Although a detailed analysis of the impact of a single mutation on the full network of interactions is complex, the local entropy can quantify these effects by comparing the values of S for the wild-type and mutant proteins, as shown in Fig. 5. These variations can be further interpreted by examining the individual sPGs.

As an example, we describe how the A30P mutation induces long-range effects on residues K21, K43, E57, and G73. Since describing each individual sPG would be overly detailed and cumbersome, we summarize the mechanisms underlying these distant mutational effects in Tables S1 and S2.

Table S1 lists the nodes of the most probable sPGs (i.e., with pi > 0.01) for residues A30, E43, V52, A53, T54, and V55 in the wild-type protein. Table S2 contains the corresponding nodes for residues P30 and E43 in the A30P mutant.

In the wild-type protein, three regions—namely A19–K23, E28–E35, and V52–V55—are involved in the sPGs of A30, showing high diversity with 15 graphs having pi > 0.01 (Table S1). In the mutant, two of these regions, A19–K21 and E28–K32, are still present in the sPGs of residue 30 (Table S2). The first has a slightly lower probability, explaining the increase of S around K21 in the mutant. The second exhibits much greater stability, with a probability an order of magnitude higher, accounting for the substantial decrease of S around P30.

Additionally, two new regions, M1–V3 and T64–V66, interact with residue 30 in the mutant, while one region, V52–V55, is no longer part of its micro-environment (Table S2). This loss explains the long-range effects on residues E57 and G73, since in the wild-type, residues A53–V55 interact with E57 and G73 (Table S1). Moreover, A30 was indirectly connected to region T64–V66, which is involved in the sPGs of the now-missing residues V52–V55 in the mutant. The substitution of A30 with P30 shifts the segment V62–V66 from being connected to residue 30 at a graph distance D = 2 in the wild-type protein to a distance D = 1 in the mutant. This reorganization impacts the local entropy.

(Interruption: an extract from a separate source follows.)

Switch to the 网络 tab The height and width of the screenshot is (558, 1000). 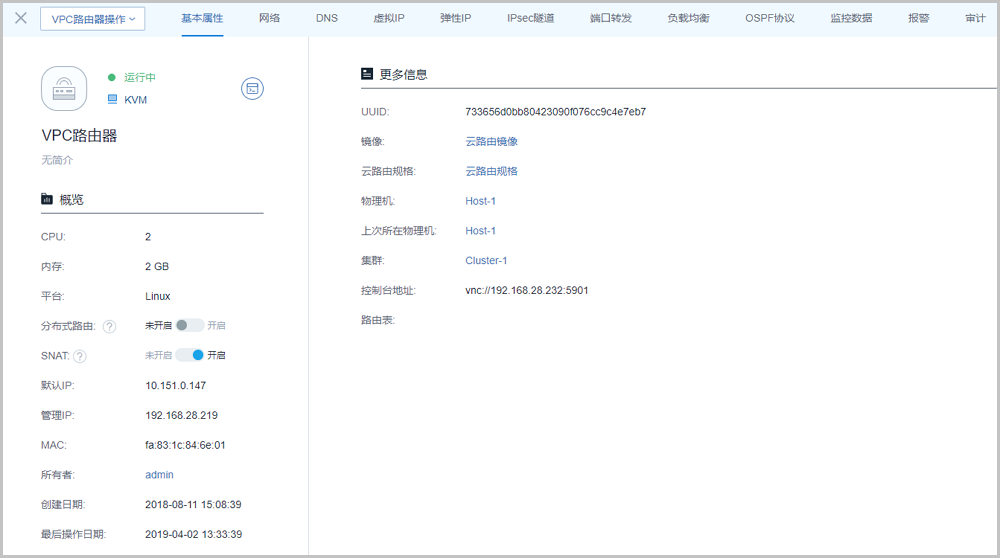click(269, 19)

The effect of the mutation on the entropy of E43 can be understood by comparing the node ensembles in Tables S1 and S2. In the A30P mutant, the absence of the region A53–A56 and the reduced probability of the A19–T22 segment compared to the wild-type result in a redistribution of the sPG probabilities for E43. Specifically, the probability associated with the Y39–K45 segment is significantly reduced in the mutant.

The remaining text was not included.